# Consignes de travail:
Pouvez-vous recopier mot pour mot le passage du texte ci-dessous sur le contrôle exercé par les parlements nationaux, depuis « Le protocole n°2 » jusqu'à « efficace des objectifs poursuivis. » inclus ?

# Texte à lire:
..........
Les parlements nationaux, sur l’initiative du président de la Commission européenne, ont décidé d’anticiper ce contrôle à titre informel. Bien que dépourvu d’effet juridique, la procédure présente trois avantages.

Tout d’abord, elle a permis aux parlements d’engager un dialogue direct avec la Commission européenne au stade précoce de l’élaboration de ses propositions. Depuis le 1er septembre 2006, la commission des Affaires européennes de l’Assemblée nationale a ainsi examiné sept textes à ce titre, adoptant deux avis des 19 décembre 2006 et 7 janvier 2009 contestant les propositions de directive postale et de directive relative à la protection des animaux utilisés à des fins scientifiques.

Ensuite, la procédure anticipée a permis aux députés français de nouer une collaboration étroite avec leurs partenaires étrangers, conditions essentielles du succès de cette nouvelle mission. Les tests coordonnés de la Conférence des organes spécialisés dans les affaires communautaires et européennes des parlements de l’union européenne (COSAC) permettant d’identifier les enjeux d’intérêt commun se sont à cet égard révélés particulièrement précieux.

Enfin, et surtout, ce contrôle informel est plus large que celui défini par le traité de Lisbonne. Il ne se contente en effet pas d’examiner le respect du principe de subsidiarité, mais étend son emprise au principe de proportionnalité, qui veut que l’action européenne soit strictement limitée à la réalisation des objectifs poursuivis.

—  La procédure de contrôle prévue par le traité de Lisbonne

Le protocole n°2 annexé au traité de Lisbonne confie aux parlements nationaux la mission de veiller à ce l’Union n’agisse que si elle apporte une réelle valeur ajoutée par rapport à l’intervention des États-membres et dans les limites qu’impose la réalisation efficace des objectifs poursuivis.

A cette fin, les parlements nationaux peuvent, depuis le 1er décembre, émettre des avis contestant la conformité de tout projet législatif européen au principe de subsidiarité. Si le tiers des parlements dénoncent un même texte, la Commission devra le réexaminer et justifier, le cas échéant, le maintien de sa proposition en l’état. Si l’opposition rassemble la moitié des parlements nationaux, le Conseil et le Parlement européen pourront, à la majorité simple, rejeter le projet sans autre préalable.
..........
# Données fournies:
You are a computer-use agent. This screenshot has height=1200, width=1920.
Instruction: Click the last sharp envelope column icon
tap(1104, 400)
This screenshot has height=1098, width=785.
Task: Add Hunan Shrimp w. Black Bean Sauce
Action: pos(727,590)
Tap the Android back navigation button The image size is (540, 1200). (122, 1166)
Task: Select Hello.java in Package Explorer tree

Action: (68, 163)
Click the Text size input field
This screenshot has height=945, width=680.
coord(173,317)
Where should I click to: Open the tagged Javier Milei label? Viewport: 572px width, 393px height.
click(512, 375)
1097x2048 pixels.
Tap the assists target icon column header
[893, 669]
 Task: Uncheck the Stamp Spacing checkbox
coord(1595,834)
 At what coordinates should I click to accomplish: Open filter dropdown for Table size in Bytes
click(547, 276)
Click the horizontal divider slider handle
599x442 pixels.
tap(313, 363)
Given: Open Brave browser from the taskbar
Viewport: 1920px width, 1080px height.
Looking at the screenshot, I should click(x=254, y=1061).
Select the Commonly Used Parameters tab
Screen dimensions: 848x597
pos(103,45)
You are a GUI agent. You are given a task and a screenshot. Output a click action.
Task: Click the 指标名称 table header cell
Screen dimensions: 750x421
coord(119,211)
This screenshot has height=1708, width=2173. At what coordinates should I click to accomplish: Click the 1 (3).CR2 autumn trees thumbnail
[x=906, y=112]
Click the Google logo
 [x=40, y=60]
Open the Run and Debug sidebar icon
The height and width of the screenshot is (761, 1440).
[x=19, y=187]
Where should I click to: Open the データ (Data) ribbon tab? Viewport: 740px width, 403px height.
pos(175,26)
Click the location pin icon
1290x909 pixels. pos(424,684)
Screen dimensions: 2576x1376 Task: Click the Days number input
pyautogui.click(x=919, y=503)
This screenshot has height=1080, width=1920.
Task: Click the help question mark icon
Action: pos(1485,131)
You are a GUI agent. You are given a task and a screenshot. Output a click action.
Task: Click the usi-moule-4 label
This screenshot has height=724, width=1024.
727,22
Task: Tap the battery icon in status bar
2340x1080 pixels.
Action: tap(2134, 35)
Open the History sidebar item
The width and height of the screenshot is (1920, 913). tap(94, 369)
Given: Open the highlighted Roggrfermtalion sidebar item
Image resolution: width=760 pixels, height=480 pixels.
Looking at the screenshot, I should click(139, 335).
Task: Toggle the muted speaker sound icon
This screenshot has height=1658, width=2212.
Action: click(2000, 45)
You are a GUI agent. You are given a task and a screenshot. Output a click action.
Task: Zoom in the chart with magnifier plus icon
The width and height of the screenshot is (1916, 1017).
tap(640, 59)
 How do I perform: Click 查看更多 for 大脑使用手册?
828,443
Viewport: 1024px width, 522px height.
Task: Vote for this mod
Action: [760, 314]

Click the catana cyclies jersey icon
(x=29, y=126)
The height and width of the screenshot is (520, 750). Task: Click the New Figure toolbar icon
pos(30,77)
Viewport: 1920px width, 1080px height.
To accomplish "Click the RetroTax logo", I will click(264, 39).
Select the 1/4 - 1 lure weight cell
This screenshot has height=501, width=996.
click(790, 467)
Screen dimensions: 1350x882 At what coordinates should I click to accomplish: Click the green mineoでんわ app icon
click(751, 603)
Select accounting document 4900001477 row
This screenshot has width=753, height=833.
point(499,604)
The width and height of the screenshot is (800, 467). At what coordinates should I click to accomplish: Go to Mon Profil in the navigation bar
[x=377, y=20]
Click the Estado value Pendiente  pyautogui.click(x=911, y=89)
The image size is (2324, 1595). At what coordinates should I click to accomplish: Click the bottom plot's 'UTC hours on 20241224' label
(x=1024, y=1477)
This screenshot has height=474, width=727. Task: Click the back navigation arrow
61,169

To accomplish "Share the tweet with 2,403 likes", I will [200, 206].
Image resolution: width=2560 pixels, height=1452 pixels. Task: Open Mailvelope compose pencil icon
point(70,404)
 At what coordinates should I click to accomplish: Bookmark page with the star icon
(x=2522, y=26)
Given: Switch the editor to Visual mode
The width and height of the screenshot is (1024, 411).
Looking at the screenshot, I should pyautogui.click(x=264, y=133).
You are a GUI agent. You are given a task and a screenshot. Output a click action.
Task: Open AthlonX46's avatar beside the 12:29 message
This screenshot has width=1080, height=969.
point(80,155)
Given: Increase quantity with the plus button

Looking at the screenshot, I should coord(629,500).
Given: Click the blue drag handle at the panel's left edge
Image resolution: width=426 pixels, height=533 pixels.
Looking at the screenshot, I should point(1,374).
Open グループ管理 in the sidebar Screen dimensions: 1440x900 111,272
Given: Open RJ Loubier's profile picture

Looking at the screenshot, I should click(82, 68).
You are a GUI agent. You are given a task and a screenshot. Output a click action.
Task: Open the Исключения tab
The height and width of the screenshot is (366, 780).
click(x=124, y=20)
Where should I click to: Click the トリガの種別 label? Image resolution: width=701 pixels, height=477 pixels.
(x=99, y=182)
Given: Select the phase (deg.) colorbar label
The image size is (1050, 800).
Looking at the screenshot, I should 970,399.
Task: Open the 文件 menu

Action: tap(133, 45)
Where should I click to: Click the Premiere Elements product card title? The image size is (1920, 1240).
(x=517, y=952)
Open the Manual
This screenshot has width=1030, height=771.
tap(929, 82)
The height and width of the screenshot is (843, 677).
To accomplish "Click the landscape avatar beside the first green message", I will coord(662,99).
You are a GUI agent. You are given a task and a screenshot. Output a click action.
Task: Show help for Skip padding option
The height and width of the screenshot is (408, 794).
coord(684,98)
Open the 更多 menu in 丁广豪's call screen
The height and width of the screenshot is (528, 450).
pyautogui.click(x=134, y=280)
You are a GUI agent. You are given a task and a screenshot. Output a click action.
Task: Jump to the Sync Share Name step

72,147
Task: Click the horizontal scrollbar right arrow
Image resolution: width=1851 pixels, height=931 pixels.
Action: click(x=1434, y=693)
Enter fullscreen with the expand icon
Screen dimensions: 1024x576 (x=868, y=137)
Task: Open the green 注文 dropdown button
..........
# Corrigé de l'exercice:
Le protocole n°2 annexé au traité de Lisbonne confie aux parlements nationaux la mission de veiller à ce l’Union n’agisse que si elle apporte une réelle valeur ajoutée par rapport à l’intervention des États-membres et dans les limites qu’impose la réalisation efficace des objectifs poursuivis.